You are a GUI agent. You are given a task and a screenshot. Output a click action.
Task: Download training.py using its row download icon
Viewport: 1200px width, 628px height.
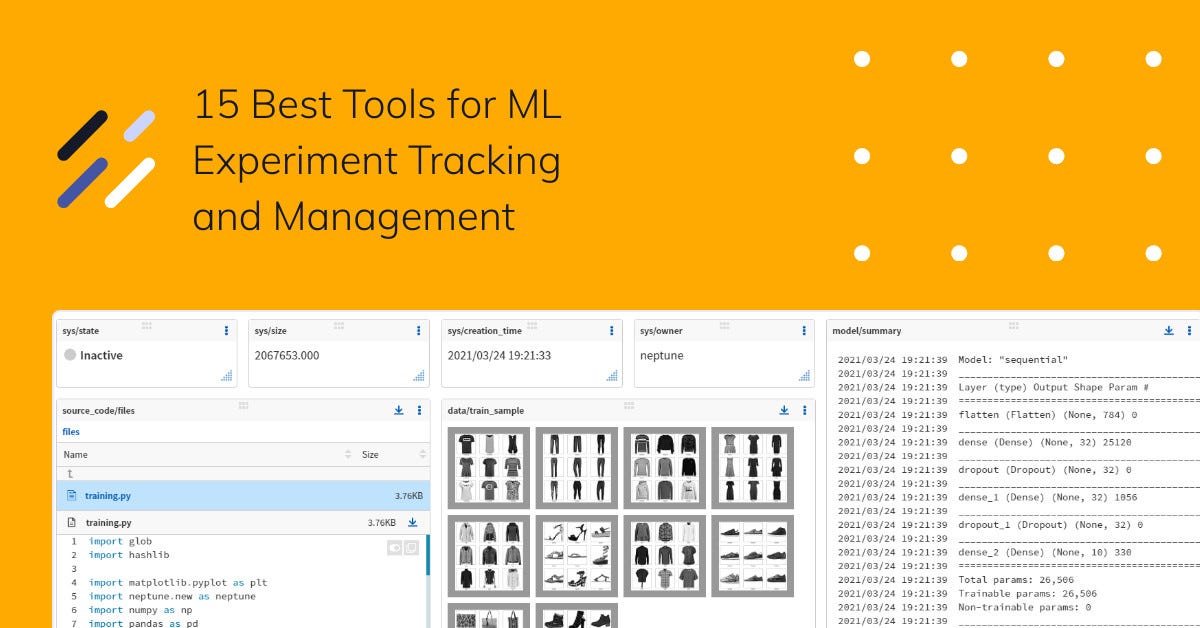coord(413,521)

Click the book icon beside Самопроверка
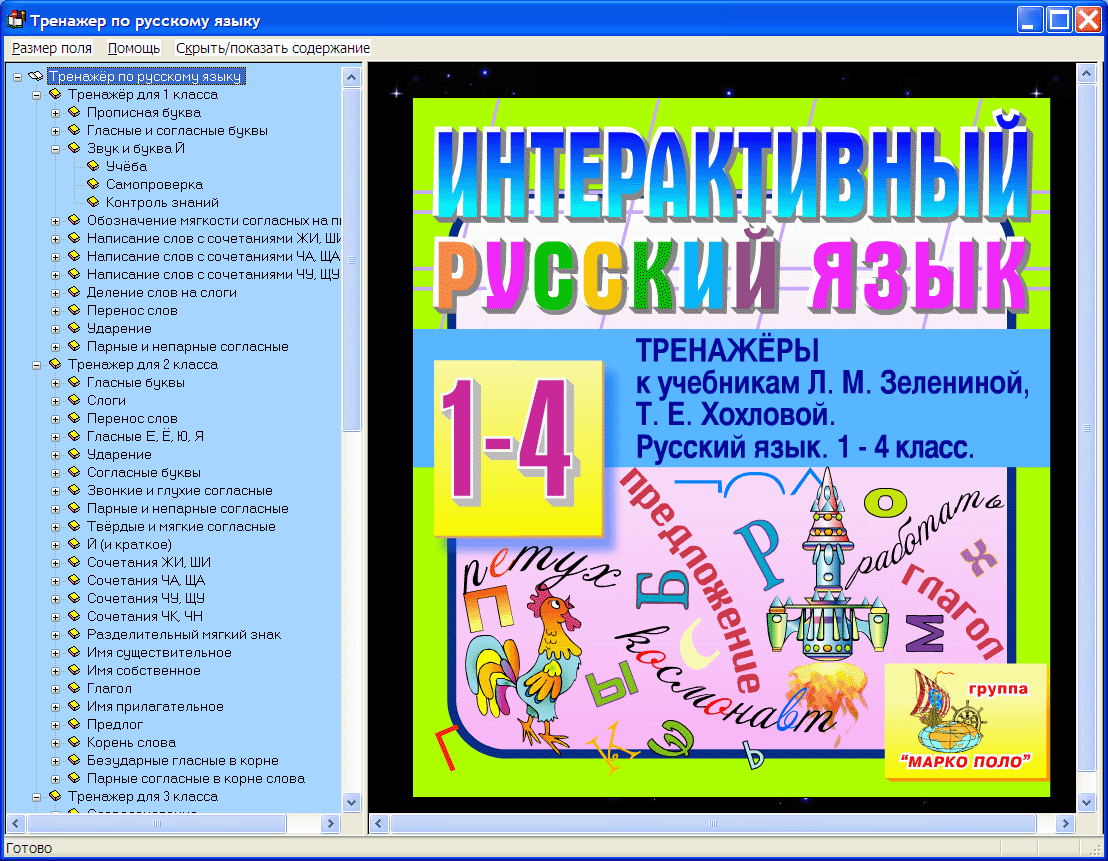click(x=93, y=185)
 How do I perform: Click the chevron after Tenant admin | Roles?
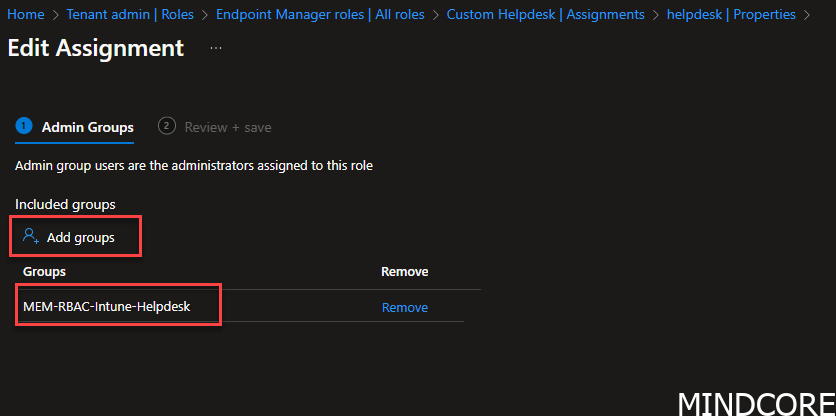(x=205, y=15)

§ EXERCISE AIM:
Output the material from its first line through the line containing "click(x=93, y=185)", inclusive, as a Markdown table with the columns Row and Line. Skip blank lines and leave out the pictures.

§ SOLUTION FOR THIS TASK:
| Row | Line |
|---|---|
| 1 | You are a GUI agent. You are given a task and a screenshot. Output a click action. |
| 2 | Task: Download training.py using its row download icon |
| 3 | Viewport: 1200px width, 628px height. |
| 4 | coord(413,521) |
| 5 | Click the book icon beside Самопроверка |
| 6 | click(x=93, y=185) |